Programming with LEADTOOLS PDF

Adobe Portable Format (PDF) was developed by the Adobe Corporation to allow the exchange and viewing of electronic documents easily and reliably, independent of the environment in which they were created. This format lets you compress large documents to a size small enough to download very quickly. It is also becoming a powerful format for reproducing documents over the web.

LEADTOOLS offers extensive support for reading and writing PDF documents. The following section will quickly summarize the LEADTOOLS support for the various PDF functionalities starting with the Leadtools.Pdf assembly specific features.
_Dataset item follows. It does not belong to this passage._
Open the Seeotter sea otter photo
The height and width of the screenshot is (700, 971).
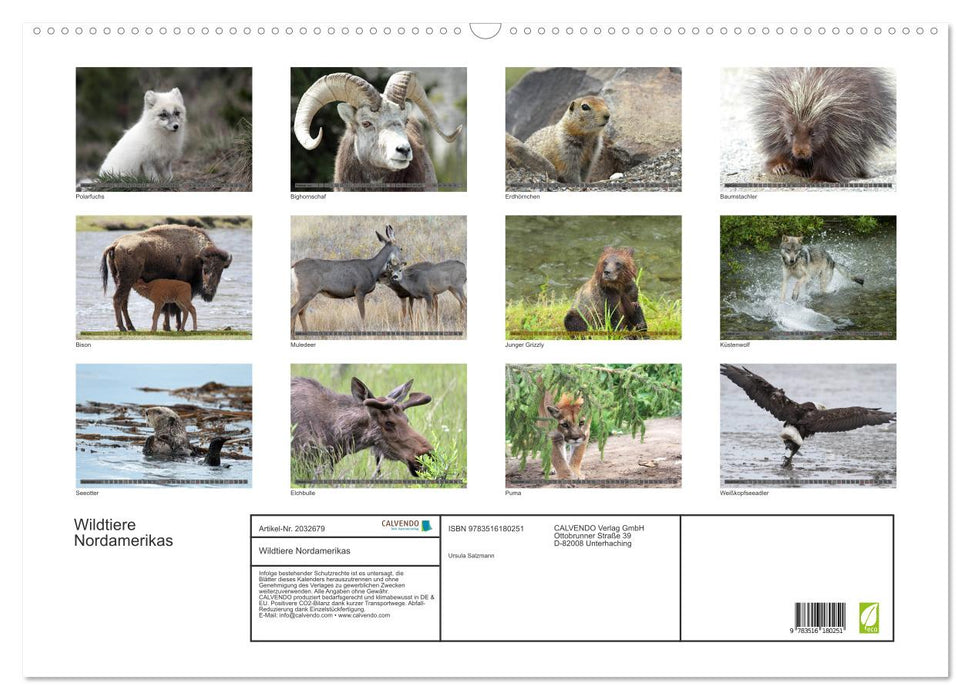coord(164,425)
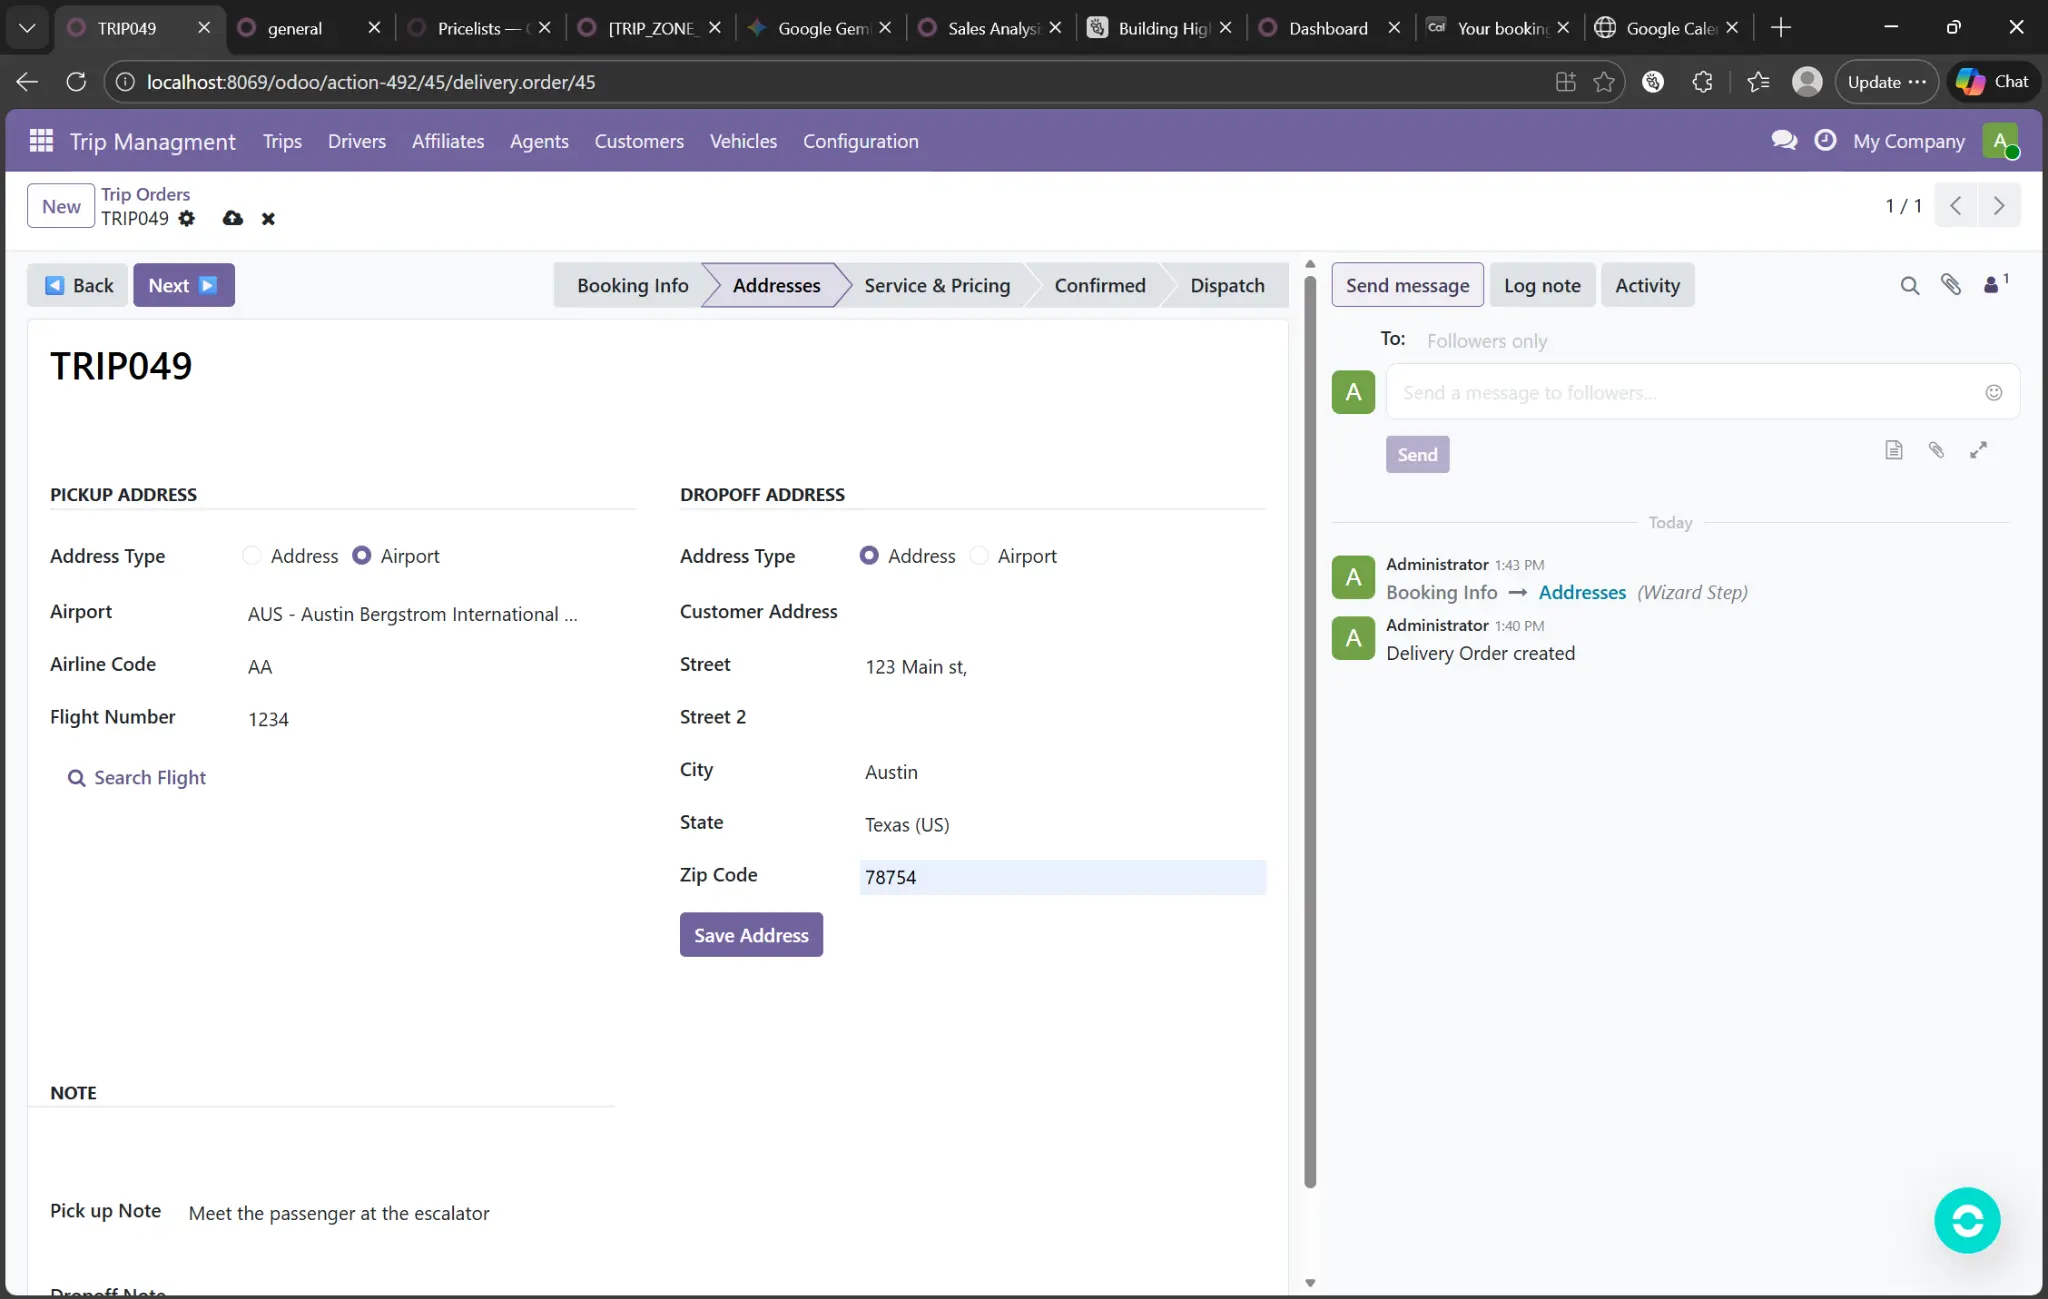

PDF File Features such as Merging and Extraction of Pages
PDF Document Object Parsing
PDF as a Raster Image
Creating PDF Documents from Windows Metafiles
Creating PDF Documents from OCR Results
Creating Highly Compressed PDF Documents using MRC

PDF File Features such as Merging and Extraction of Pages

The Leadtools.Pdf.PDFFile class allows you to perform the following actions on PDF and PS files:

Get the PDF or PS version of a file
Check if a PDF file is encrypted and re-encrypt any PDF file
Get the number and size of pages in a PDF file
Quickly convert any PDF file to PDF/A
Linearize (optimize for Web viewing) any PDF file
Convert any PDF file from any version to another
Convert any Postscript file to PDF (Distilling)
Pages support: Merge multiple existing PDF files into a single PDF file. Extract, delete, insert or replace, pages from existing PDF files
Update the Table of Contents (TOC) of existing PDF files

The C# and VB PDF Features Demo shipped with LEADTOOLS contains a wizard style user interface to perform all the action above on existing PDF and PS files.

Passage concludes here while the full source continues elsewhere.